Triple quotes are often used to represent multi-line strings and docstrings.

print('''Lorem ipsum dolor sit amet
Test
''')

Function docstrings are also strings. They can span multiple lines, so triple quotes are used to start and end the string.

def x():
    '''
    Test docstring
    :return: 
    '''

def y():
    """
    Test
    :return:
    """

print(x.__doc__)
print(y.__doc__)

String Interpolation with f-string

The most modern way to perform string interpolation is by using f-strings.

city = "Dublin"
country = "Republic of Ireland"

print(f"{city} is the capital of {country}")

# Output:
# Dublin is the capital of Republic of Ireland

With f-strings, you can perform calculations or call methods inline.

a = 32
b = "dublin"

print(f"Number is {a * 2}") # Number is 64
print(f"Formatted name is {b.capitalize()}") # Formatted name is Dublin

String Formatting

Python supports formatting values into strings. This allows embedding values into strings using placeholders.

(city, country) = "Dublin", "Republic of Ireland"

# We can directly send values to placeholders
print("{0} is in {1}".format(city, country)) # Dublin is in Republic of Ireland

# We can give them a name
print("{ci} is in {co}".format(ci=city, co=country)) # Dublin is in Republic of Ireland

# We can also use indexes
cities = ['Dublin', 'London']
print("{0[0]} is the capital of Ireland. {0[1]} is the capital of England".format(cities)) 
# Dublin is the capital of Ireland. London is the capital of England

You can format numbers using format specifiers.
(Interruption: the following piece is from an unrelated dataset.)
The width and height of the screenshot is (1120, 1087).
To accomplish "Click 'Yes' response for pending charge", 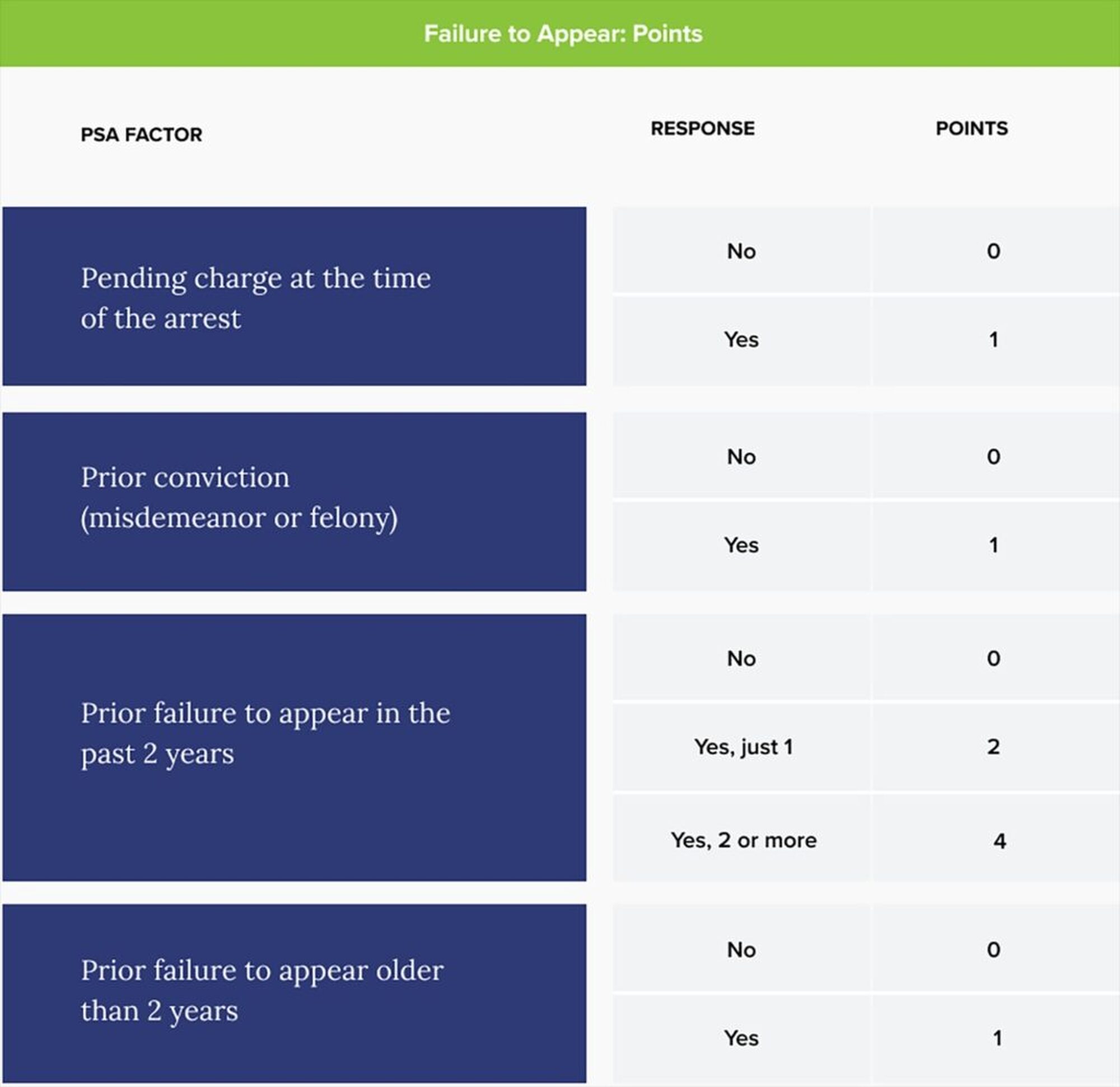I will pyautogui.click(x=741, y=340).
print("{0:.2f}".format(10000.12)) # 10000.12

print("{:,}".format(1228312)) # 1,228,312

print("{0:,.2f}".format(12000.31)) # 12,000.31

Access a Character

You can access individual characters using indexing and a sequence of characters using slicing. Indexing starts at 0. Trying to access a character outside the index range raises an IndexError. The index must be an integer; floats or other types are not allowed.

c = "Dublin"
print(c[0]) # D
print(c[-1]) # n
print(c[1:3]) # ub

Deleting or Changing a Character

Strings are immutable, meaning their elements cannot be modified after assignment. However, you can assign a new string to the same name.

c = "Dublin"
c[0] = "D" # Raises an error: TypeError: 'str' object does not support item assignment

You cannot delete or remove individual characters in a string.

c = "Dublin"

del c[0] # Raises an error: TypeError: 'str' object doesn't support item deletion

However, you can delete the entire string using the del keyword.

c = "New York"

del c

print(c) # NameError: name 'c' is not defined

Concatenation of Two or More Strings

Concatenation means joining two or more strings into a single string.

In Python, the + operator is used for concatenation. Placing two string literals next to each other also concatenates them.

c = "Tokyo"
x = "Japan"

print(c + " is in " + x) # Tokyo is in Japan

* Operator

The * operator can be used to repeat a string a specified number of times.

print("*" * 10) # **********
print('-' * 15) # ---------------

% Operator

The % operator provides a way to format strings using placeholders.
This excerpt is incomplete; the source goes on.